Dataset items

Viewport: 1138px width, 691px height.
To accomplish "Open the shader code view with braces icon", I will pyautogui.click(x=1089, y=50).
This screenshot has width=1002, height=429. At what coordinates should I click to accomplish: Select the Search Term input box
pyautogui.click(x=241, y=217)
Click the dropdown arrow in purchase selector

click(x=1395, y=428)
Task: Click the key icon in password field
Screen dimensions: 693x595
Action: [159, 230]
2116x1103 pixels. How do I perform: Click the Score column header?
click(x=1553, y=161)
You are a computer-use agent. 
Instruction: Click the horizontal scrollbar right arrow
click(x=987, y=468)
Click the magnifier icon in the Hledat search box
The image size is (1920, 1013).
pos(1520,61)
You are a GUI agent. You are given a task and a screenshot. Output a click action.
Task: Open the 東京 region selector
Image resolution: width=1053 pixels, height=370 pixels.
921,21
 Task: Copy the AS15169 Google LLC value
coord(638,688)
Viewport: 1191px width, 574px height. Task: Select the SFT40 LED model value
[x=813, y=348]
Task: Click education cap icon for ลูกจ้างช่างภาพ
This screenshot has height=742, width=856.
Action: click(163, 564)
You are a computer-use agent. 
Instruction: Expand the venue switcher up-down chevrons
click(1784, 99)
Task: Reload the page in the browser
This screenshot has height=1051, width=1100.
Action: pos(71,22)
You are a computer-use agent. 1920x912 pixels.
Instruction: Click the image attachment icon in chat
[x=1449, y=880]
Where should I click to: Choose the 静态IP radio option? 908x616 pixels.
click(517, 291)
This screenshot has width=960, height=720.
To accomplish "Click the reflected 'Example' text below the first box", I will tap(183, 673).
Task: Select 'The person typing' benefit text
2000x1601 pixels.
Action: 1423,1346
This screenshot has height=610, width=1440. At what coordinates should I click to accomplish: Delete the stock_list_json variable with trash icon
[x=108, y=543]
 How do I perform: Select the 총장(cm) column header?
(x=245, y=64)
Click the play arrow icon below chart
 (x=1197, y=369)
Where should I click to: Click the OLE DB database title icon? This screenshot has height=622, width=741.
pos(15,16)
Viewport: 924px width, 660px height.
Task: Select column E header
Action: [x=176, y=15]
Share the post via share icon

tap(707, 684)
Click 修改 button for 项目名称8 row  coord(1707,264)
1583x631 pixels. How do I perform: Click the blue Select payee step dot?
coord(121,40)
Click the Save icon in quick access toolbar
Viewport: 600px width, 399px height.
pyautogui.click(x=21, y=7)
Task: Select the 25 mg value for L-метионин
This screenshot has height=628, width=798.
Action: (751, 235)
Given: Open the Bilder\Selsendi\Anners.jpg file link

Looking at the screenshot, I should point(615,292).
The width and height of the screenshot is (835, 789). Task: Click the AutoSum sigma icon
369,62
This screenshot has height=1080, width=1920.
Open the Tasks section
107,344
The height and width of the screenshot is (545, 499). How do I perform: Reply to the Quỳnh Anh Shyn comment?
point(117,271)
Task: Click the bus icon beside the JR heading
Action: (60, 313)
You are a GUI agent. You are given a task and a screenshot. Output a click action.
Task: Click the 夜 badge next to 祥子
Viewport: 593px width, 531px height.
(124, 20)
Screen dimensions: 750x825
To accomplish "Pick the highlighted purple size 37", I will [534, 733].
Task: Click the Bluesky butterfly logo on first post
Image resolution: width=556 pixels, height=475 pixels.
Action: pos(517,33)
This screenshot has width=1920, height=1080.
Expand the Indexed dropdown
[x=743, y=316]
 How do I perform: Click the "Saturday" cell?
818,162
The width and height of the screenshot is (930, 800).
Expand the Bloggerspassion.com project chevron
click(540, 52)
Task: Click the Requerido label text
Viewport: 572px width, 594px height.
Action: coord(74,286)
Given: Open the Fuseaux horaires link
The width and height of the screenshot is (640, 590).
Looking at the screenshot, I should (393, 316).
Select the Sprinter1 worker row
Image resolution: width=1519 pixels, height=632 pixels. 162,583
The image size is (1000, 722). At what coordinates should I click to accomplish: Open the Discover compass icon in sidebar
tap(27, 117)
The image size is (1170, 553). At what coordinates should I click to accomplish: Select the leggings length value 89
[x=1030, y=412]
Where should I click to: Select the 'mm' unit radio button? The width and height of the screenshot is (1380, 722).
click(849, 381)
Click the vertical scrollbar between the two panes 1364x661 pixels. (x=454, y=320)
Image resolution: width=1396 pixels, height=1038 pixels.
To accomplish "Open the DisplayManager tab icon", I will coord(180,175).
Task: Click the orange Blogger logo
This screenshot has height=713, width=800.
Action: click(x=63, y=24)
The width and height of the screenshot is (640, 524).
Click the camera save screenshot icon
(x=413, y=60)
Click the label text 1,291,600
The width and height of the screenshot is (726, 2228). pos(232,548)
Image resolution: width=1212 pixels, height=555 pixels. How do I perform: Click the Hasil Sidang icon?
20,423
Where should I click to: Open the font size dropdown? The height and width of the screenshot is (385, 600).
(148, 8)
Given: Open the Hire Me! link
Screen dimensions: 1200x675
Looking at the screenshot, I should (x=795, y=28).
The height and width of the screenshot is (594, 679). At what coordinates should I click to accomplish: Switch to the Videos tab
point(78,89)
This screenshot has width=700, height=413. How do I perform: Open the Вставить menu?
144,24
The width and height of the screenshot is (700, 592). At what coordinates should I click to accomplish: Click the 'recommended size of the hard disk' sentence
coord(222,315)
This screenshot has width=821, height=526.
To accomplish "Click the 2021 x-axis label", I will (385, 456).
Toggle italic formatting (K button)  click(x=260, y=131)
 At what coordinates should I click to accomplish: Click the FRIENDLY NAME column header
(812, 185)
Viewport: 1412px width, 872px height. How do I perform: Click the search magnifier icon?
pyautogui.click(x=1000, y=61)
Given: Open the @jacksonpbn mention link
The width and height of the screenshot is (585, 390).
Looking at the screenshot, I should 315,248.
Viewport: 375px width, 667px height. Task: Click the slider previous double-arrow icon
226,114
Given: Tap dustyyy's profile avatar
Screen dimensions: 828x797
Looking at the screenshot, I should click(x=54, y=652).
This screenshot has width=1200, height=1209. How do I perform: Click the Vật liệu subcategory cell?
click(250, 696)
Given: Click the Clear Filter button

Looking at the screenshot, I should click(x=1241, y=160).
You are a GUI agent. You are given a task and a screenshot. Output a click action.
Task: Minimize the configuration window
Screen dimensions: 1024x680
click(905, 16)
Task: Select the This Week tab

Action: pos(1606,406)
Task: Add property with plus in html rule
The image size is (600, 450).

EXERCISE DETAILS: What lines in the records above include the string "first"? Copy each one.

SOLUTION TO THE PROBLEM:
To accomplish "Click the reflected 'Example' text below the first box", I will tap(183, 673).
Task: Click the Bluesky butterfly logo on first post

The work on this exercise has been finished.